O’Leary and colleagues from Addenbrooke’s Major Trauma Centre in Cambridge (UK) retrospectively reviewed 30 months of data to identify the incidence of pulmonary embolism (PE) in adult major trauma patients admitted to critical care. 4.6% of the population had a diagnosed PE. Of interest, 12/48 patients had evidence of ‘immediate PE’ on their first Whole Body CT scan on arrival to hospital, with a further two patients having evidence of PE on their scan after emergency theatre. The pathophysiology of immediate PE is still not well understood. Could these patients have asymptomatic medical PE before their trauma? Is PE caused by direct pulmonary injury from the impact? Is this a side effect of the coagulation responses to acute trauma? Is it limb injury causing deep venous thromboembolism with rapid propagation? One thing that the authors did find is that there was no difference in the incidence of PE in patients who had been given early Tranexamic acid. The paper also discusses the risk-benefit analysis of anticoagulation following major trauma and the lack of consistency in practice.

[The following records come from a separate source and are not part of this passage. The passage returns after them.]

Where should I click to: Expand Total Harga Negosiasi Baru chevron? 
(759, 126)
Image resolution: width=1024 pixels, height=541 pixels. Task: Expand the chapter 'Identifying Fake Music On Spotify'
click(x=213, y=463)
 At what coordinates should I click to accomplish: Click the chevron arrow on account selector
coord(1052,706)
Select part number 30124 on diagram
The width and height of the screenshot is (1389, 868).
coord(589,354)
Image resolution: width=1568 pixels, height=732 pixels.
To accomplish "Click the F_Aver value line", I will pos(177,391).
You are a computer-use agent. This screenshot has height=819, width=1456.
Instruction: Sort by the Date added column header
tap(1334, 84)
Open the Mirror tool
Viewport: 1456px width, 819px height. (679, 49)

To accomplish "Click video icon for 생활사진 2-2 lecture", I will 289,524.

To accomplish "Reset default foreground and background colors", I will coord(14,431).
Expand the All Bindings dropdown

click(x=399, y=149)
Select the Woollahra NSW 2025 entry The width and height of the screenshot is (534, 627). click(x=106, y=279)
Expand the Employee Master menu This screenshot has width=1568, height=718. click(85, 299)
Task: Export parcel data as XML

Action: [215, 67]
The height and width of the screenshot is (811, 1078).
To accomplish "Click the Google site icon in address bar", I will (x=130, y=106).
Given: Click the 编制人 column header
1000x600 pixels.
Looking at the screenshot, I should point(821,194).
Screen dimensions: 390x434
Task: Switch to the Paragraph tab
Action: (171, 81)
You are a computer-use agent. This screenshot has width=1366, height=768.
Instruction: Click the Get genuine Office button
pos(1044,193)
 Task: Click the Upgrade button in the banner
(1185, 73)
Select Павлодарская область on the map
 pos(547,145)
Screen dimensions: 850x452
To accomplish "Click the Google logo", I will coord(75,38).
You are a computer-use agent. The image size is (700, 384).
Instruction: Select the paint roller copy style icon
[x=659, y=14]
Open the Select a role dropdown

The Canadian CT Head Rule (CCHR) recommends, as one of the criteria, that all patients older than 65 years old with minor head injury should have a CT head performed. This Canadian study retrospectively reviewed the notes of 104 patients who underwent CT for minor TBI and found that increasing the age cut-off to 75 years did not miss any clinically important brain injuries, and could reduce the number of scans performed by 25%. Interestingly only 8 out of the 32 positive scans triggered purely on age (no other positive criteria) but in these cases, all patients were 75 years of age or older. Also in this study, there were patients excluded from analysis who should have had a CT based on age but did not, suggesting that some clinicians may already ignore the age criteria when using the CCHR. I think this echoes practice in the UK when clinicians use the Canadian C-spine rule, but do not perform cervical spine imaging on every patient with the ‘high-risk criteria’ of age >65 years.